Your answer should be every line of the records that contains the word "computer", copied as it stands.

═══ Records for the exercise

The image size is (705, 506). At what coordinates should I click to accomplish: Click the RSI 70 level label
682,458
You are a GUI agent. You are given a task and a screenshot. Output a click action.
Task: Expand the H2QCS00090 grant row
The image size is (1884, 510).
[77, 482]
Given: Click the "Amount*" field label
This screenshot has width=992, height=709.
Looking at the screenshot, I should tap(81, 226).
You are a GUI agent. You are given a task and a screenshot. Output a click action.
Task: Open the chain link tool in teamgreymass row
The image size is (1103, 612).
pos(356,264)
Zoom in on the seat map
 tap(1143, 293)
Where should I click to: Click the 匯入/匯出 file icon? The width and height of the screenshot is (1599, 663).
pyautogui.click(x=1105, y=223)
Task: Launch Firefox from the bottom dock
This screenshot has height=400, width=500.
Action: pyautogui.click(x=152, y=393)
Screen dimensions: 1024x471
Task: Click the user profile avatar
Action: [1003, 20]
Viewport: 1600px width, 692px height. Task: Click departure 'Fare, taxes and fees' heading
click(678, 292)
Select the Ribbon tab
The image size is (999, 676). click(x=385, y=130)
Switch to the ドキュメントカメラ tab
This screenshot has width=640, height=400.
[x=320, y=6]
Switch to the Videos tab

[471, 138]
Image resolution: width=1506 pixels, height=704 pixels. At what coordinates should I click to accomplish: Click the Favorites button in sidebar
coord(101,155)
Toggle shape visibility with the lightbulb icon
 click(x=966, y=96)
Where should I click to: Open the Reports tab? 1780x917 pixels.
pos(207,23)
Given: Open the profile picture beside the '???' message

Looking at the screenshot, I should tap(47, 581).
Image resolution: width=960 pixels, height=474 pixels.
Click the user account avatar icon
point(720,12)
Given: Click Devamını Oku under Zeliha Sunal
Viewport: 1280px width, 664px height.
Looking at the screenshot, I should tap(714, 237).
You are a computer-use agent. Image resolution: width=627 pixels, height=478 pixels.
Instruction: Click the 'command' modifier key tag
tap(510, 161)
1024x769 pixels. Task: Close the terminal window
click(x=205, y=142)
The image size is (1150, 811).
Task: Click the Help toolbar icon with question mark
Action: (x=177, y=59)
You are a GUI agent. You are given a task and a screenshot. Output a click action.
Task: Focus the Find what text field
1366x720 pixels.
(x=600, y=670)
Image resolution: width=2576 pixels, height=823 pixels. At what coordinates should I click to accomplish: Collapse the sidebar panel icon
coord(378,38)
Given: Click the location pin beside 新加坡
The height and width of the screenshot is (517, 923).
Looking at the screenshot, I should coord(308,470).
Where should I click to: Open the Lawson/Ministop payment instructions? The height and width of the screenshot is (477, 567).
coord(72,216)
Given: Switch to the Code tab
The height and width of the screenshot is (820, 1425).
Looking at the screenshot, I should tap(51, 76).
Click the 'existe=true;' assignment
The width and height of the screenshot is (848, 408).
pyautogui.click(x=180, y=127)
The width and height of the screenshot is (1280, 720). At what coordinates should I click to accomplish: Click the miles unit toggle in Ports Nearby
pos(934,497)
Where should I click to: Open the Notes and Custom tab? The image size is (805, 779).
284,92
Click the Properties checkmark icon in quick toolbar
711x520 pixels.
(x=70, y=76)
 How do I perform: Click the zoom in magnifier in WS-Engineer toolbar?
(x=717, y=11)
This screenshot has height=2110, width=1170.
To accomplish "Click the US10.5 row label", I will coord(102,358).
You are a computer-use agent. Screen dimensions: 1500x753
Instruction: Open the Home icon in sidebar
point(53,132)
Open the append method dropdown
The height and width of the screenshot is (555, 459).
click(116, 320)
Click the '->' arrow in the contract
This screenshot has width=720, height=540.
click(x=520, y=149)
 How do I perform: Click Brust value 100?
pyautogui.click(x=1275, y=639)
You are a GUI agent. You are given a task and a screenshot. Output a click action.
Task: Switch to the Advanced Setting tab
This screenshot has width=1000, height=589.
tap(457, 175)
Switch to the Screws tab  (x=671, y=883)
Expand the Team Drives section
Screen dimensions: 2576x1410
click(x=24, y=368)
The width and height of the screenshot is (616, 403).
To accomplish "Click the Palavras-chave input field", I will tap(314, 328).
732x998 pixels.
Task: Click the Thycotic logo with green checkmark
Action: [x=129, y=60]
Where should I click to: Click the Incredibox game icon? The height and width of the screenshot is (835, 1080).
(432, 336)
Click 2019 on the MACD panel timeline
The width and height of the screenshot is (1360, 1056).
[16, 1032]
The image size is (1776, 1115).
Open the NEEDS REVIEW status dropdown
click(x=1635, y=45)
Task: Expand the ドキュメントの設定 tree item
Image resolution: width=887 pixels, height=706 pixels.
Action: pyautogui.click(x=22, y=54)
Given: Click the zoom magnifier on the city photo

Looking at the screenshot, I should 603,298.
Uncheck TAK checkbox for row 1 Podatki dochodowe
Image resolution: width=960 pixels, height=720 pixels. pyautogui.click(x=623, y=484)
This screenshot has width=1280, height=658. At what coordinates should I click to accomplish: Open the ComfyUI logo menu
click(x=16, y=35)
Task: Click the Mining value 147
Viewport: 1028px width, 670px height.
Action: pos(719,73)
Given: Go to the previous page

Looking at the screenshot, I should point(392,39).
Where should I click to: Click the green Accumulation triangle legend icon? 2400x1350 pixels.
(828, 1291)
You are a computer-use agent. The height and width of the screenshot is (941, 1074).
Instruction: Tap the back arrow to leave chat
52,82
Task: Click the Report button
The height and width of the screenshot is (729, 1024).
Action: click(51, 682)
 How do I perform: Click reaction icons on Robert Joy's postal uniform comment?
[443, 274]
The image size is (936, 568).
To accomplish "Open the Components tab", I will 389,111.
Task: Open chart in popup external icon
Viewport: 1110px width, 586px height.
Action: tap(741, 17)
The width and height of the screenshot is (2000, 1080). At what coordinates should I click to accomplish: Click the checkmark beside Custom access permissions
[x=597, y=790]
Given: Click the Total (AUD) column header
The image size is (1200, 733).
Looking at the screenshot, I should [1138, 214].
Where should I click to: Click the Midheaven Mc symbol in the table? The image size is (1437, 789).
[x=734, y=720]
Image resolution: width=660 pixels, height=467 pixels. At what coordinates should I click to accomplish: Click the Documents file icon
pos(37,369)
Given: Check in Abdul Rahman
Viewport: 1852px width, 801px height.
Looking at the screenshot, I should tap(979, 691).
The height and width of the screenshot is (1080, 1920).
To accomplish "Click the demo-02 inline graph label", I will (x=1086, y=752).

══════

(Task answer):
You are a computer-use agent. Image resolution: width=627 pixels, height=478 pixels.
You are a computer-use agent. Screen dimensions: 1500x753
You are a computer-use agent. The height and width of the screenshot is (941, 1074).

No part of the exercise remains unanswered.